こんにちは!3人の娘を育てながら、看護師として働く皐月です。その気持ち、痛いほどわかります。私も、娘たちが小さい頃、お友達とのトラブルで、何度も胸を痛め、自分の無力さに落ち込みました。
でも、今だから、あなたに強く伝えたいのです。
子どもの「噛む」「叩く」という行動は、**その子が「悪い子」だからではありません。それは、まだ言葉で自分の気持ちを伝えられない、小さな心からの、必死の「SOS」**なんです。
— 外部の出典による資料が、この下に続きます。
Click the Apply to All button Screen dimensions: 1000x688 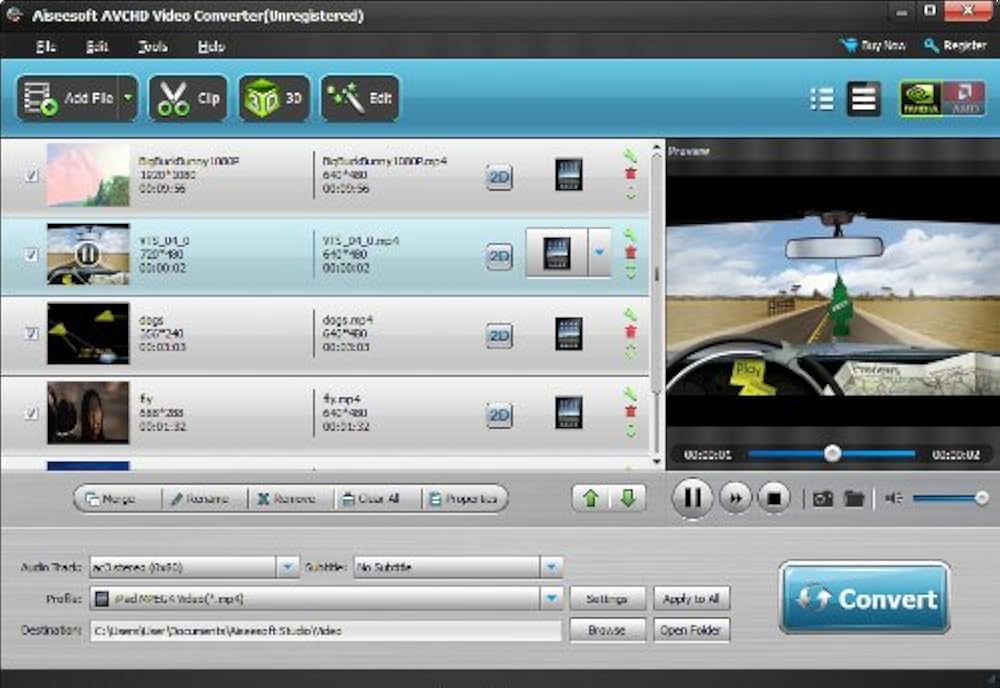click(x=691, y=598)
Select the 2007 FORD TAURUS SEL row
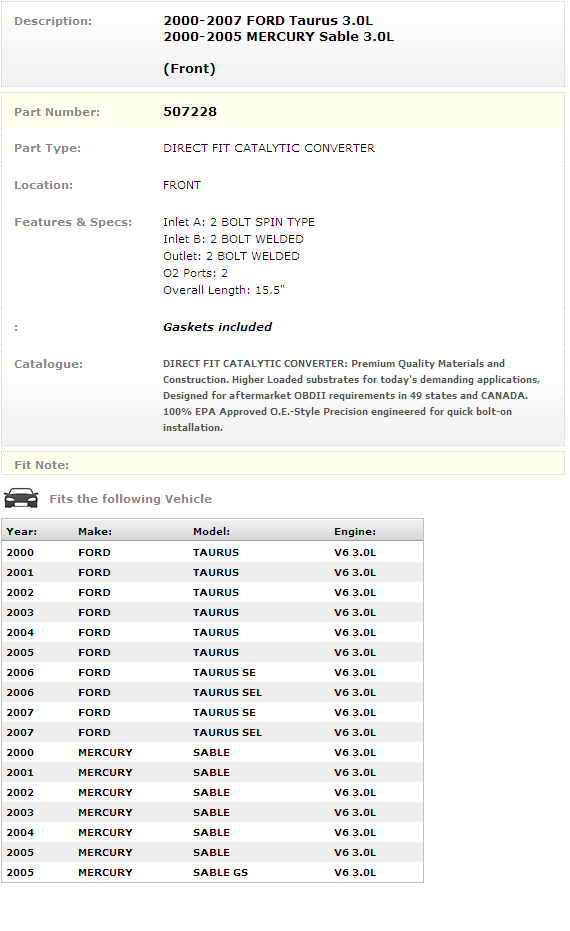This screenshot has height=931, width=570. coord(213,732)
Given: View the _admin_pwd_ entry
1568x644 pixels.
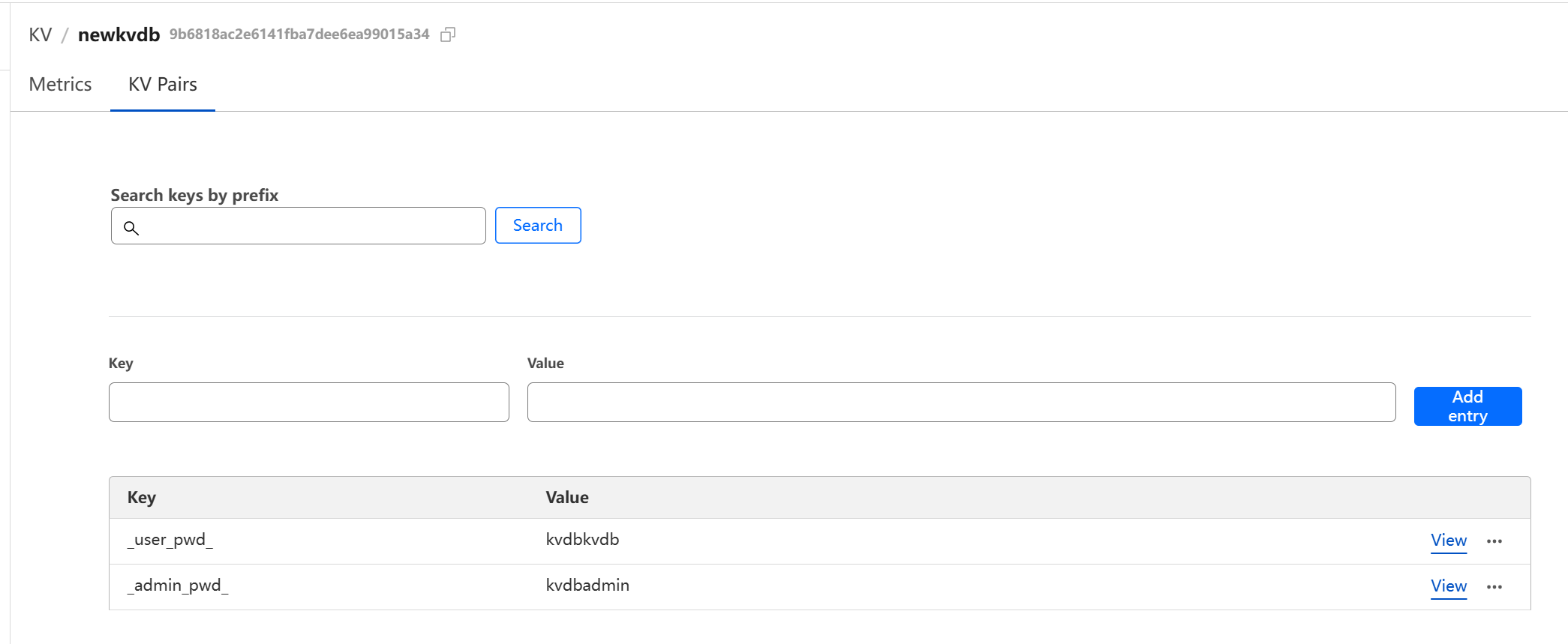Looking at the screenshot, I should pyautogui.click(x=1448, y=586).
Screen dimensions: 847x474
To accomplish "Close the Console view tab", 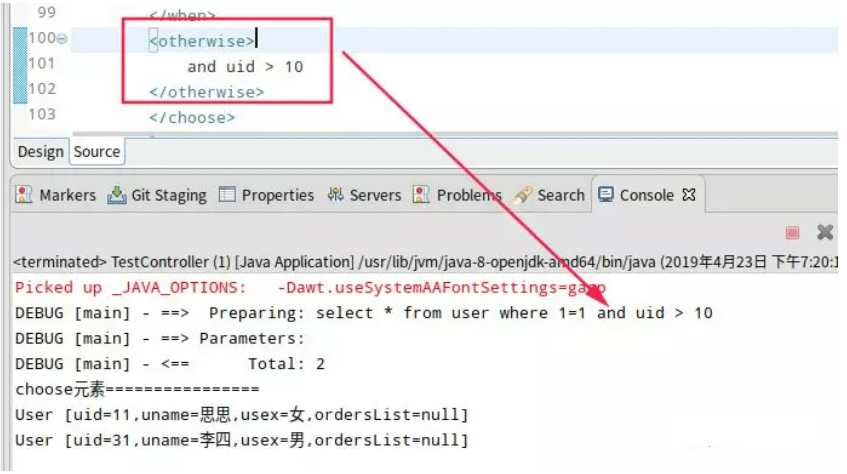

この記事では、そのSOSを正しく翻訳し、感情的に叱るのではなく、子どもの心を育てるための「処方箋」を、具体的にお伝えします。
この記事でわかること
- 子どもの攻撃行動の裏に隠された「本当の気持ち」
- その場でどうする?ママナース流「応急処置3ステップ」
- 年齢別!子どもの社会性を育む、これからの関わり方
なぜ?行動の裏側にある、子どもの「心の声」を聴こう
子どもは、私たちを困らせようとして、叩いたり噛んだりするわけではありません。その行動の裏には、必ず理由があります。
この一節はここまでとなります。